Directions for this task
For the material that follows, list every line containing the word "computer".

Given records
----

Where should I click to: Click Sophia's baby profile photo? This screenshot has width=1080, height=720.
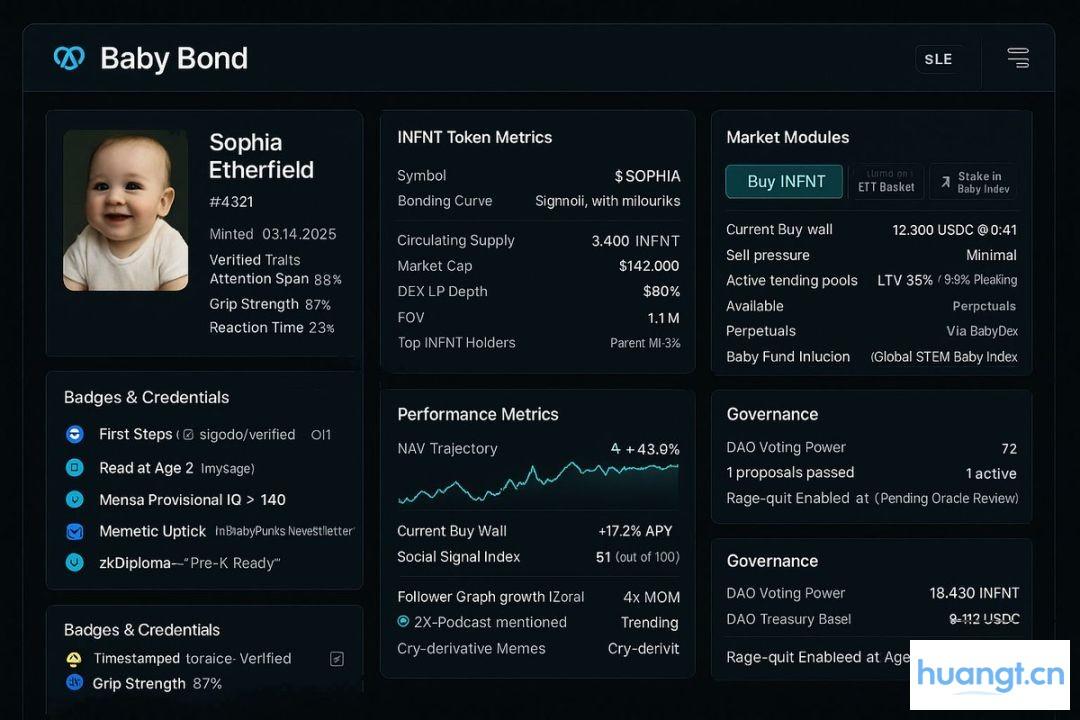(125, 210)

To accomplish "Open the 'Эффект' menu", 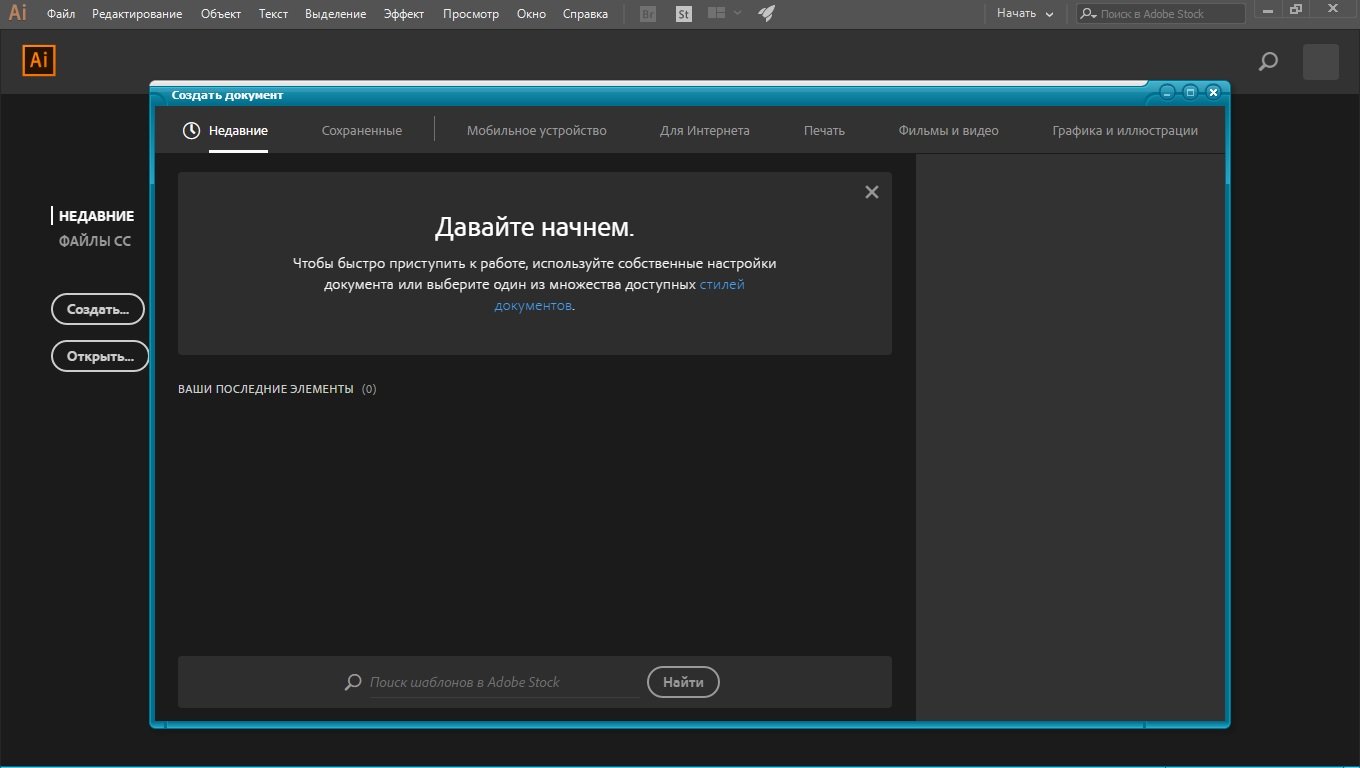I will (404, 14).
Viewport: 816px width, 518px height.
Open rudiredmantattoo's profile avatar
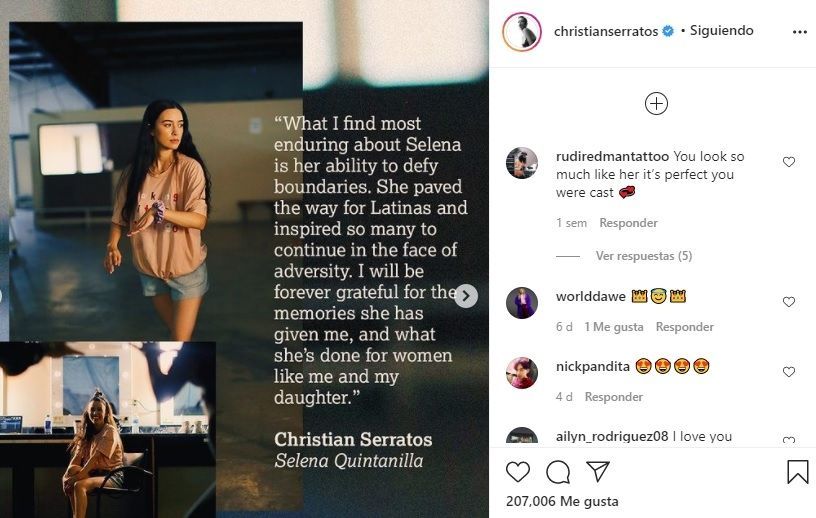522,163
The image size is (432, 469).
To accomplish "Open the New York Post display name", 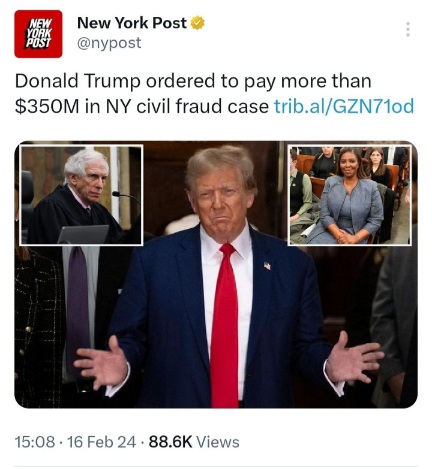I will click(132, 23).
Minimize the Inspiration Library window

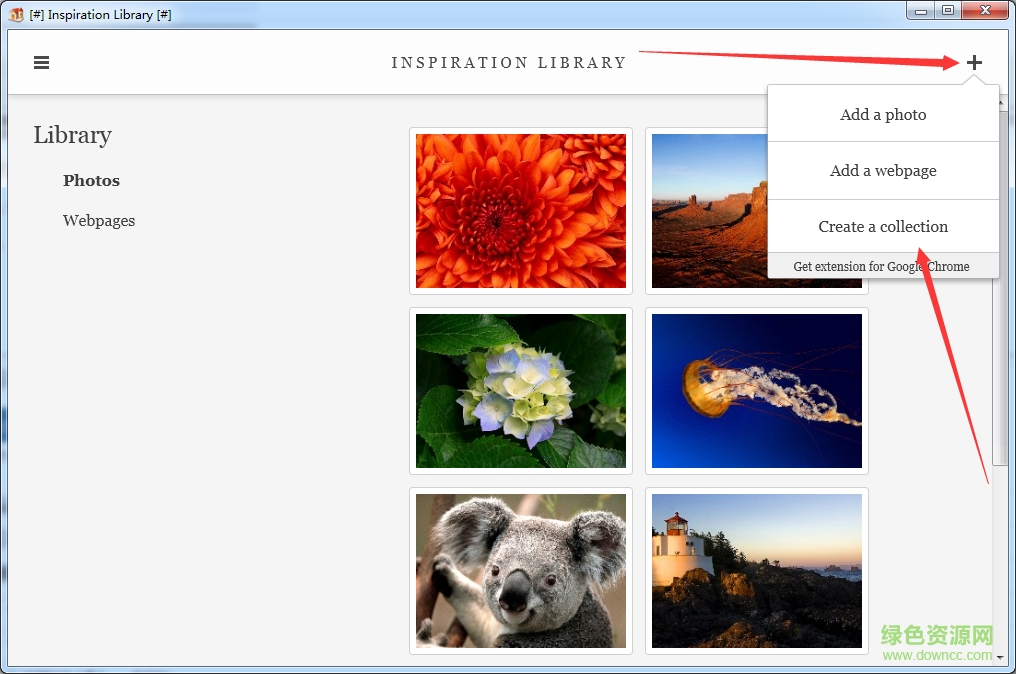920,11
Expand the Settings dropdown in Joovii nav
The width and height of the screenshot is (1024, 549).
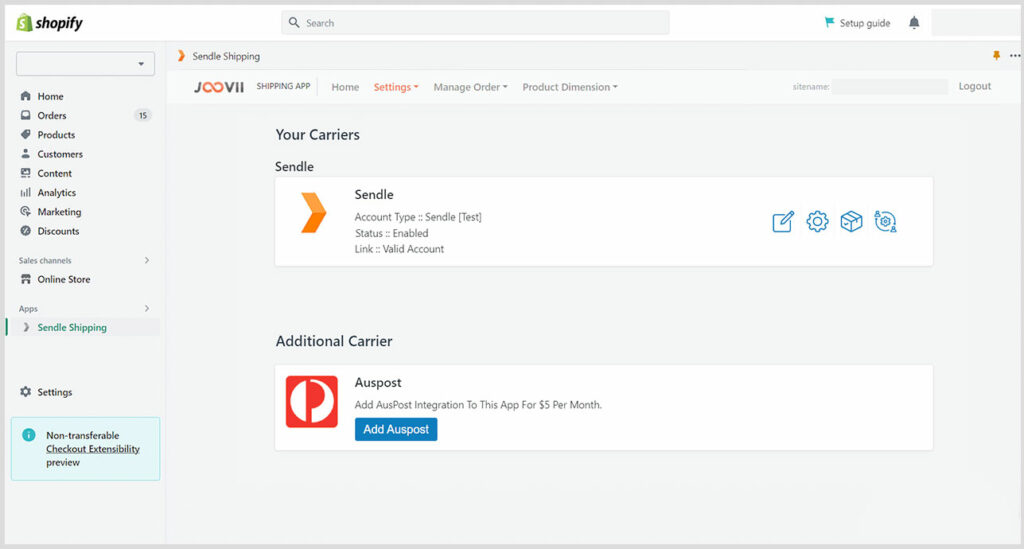point(396,87)
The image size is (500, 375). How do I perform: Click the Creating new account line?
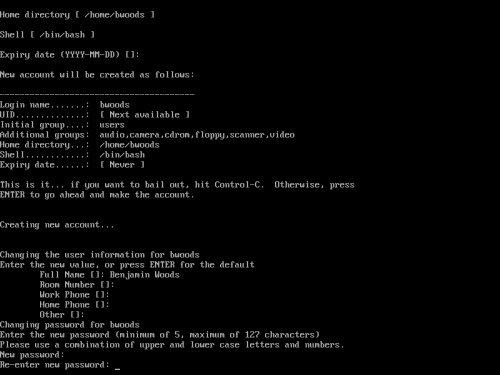[x=57, y=225]
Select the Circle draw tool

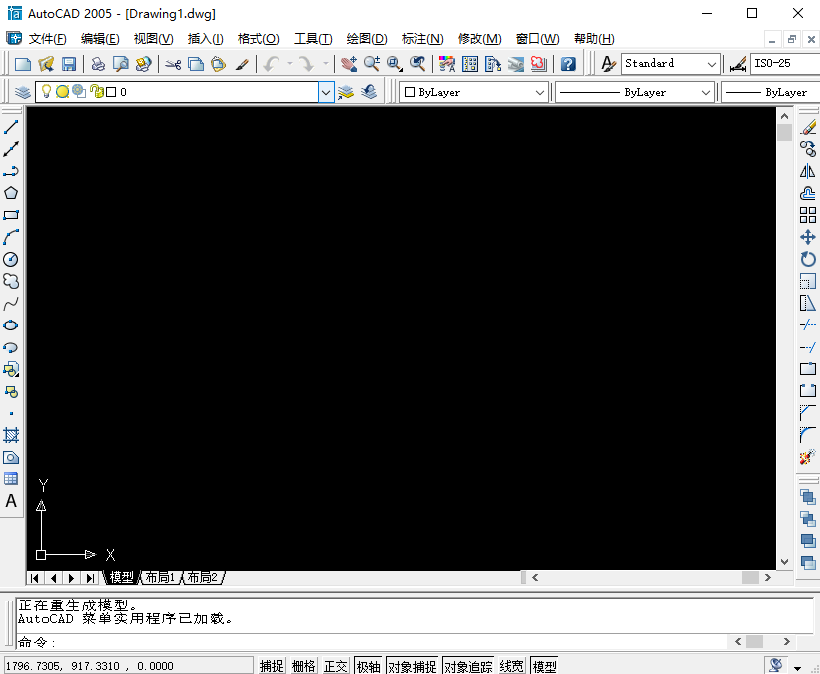click(11, 259)
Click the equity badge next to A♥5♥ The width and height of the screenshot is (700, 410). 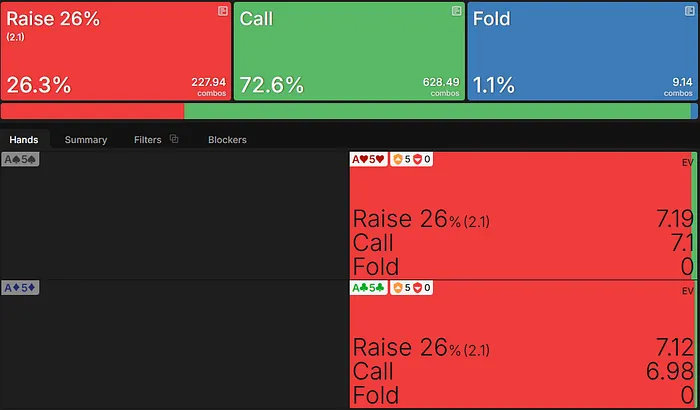(411, 160)
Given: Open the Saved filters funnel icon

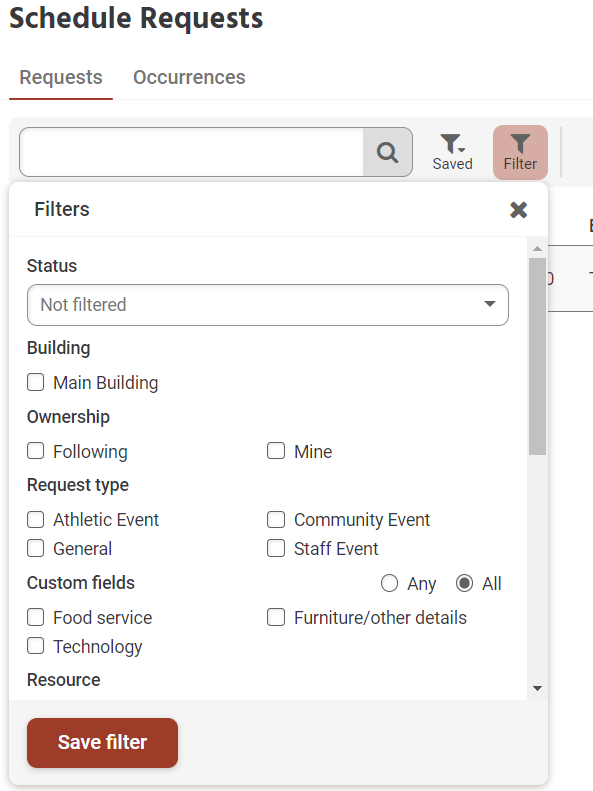Looking at the screenshot, I should click(452, 152).
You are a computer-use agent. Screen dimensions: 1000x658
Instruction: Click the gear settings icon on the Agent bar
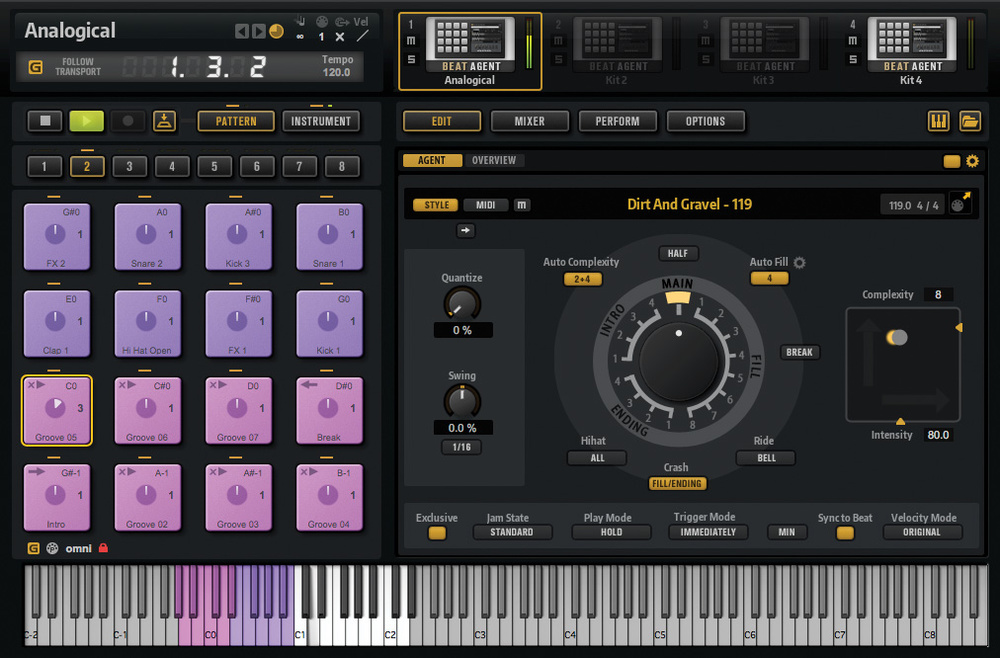[972, 160]
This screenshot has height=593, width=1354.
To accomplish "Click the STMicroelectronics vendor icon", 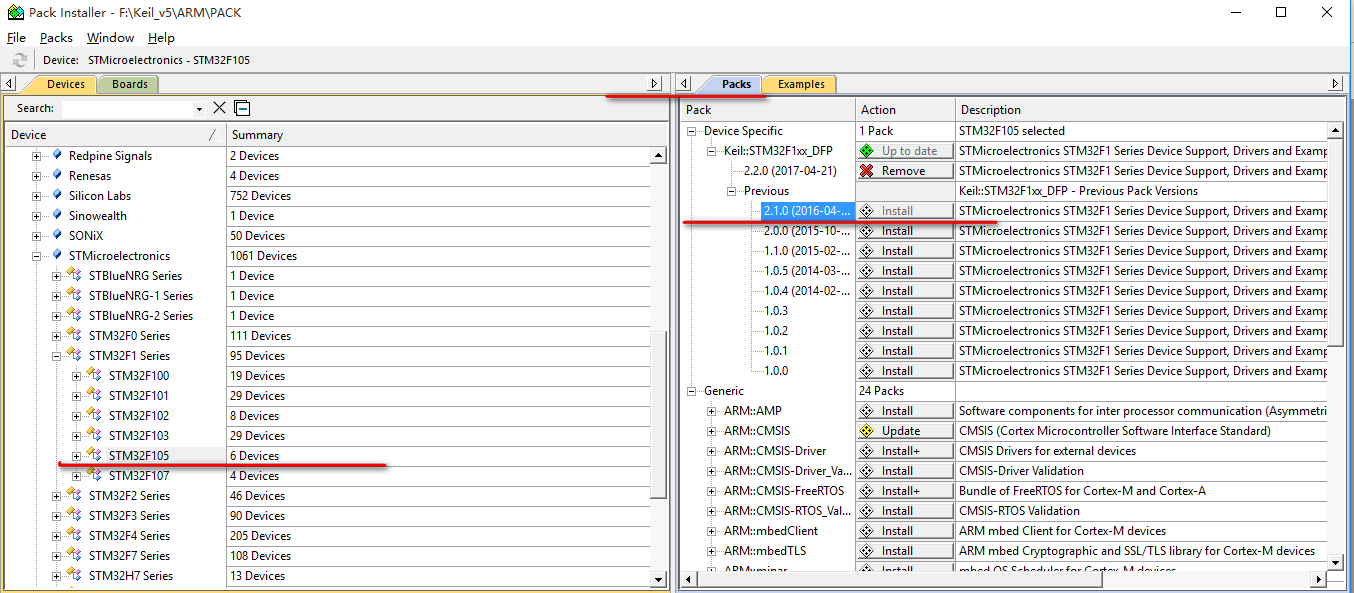I will (57, 255).
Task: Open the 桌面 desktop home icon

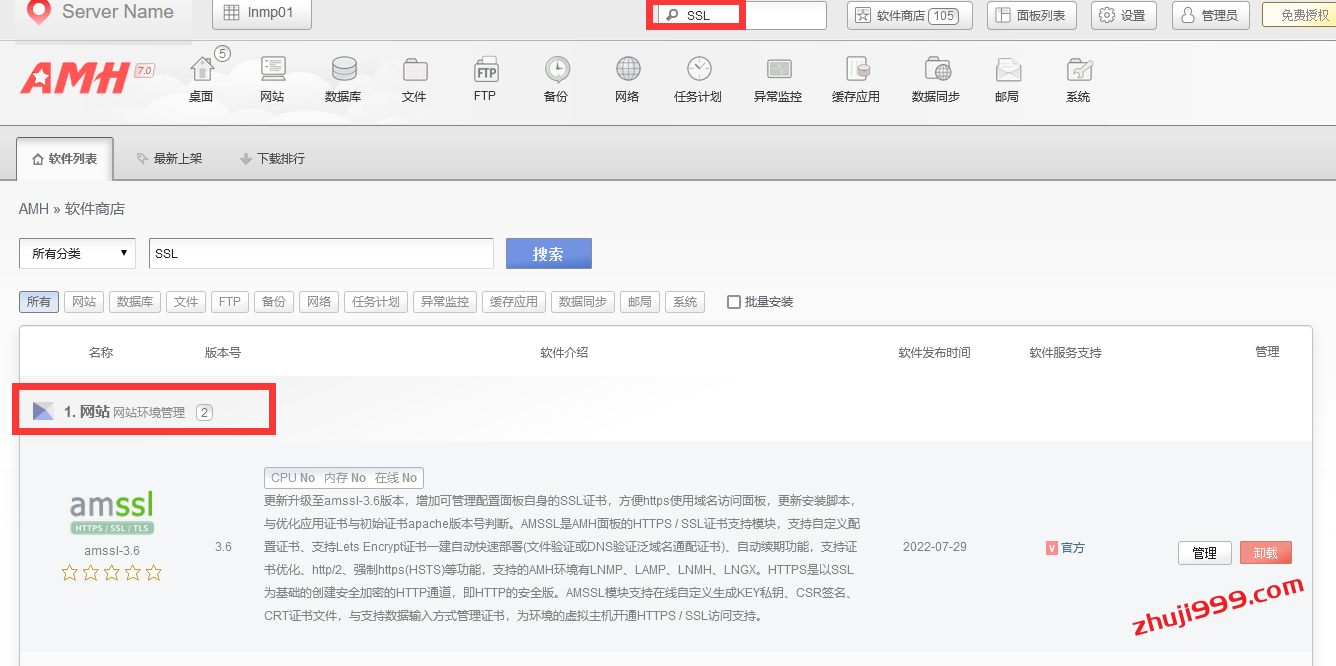Action: (202, 78)
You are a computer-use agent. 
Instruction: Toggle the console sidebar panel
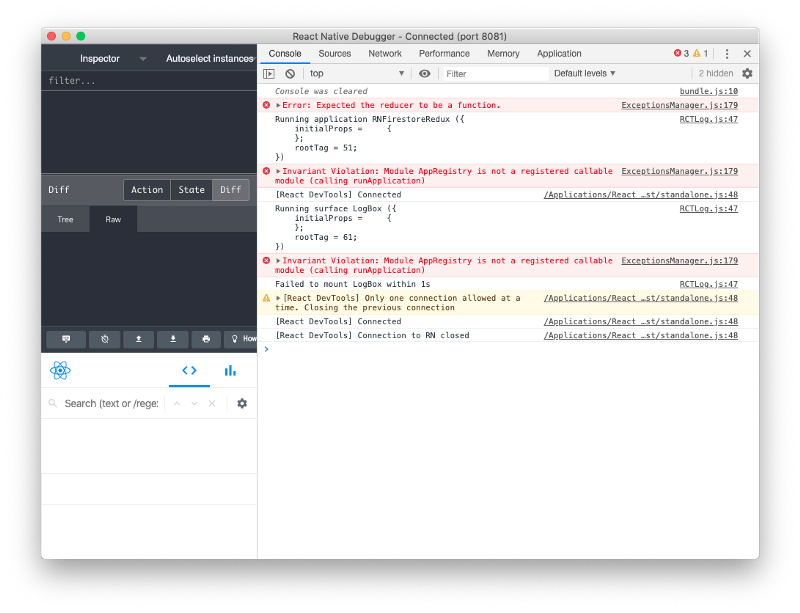pos(268,73)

----

Solution for this exercise
You are a computer-use agent. Screen dimensions: 1000x658
You are a computer-use agent. 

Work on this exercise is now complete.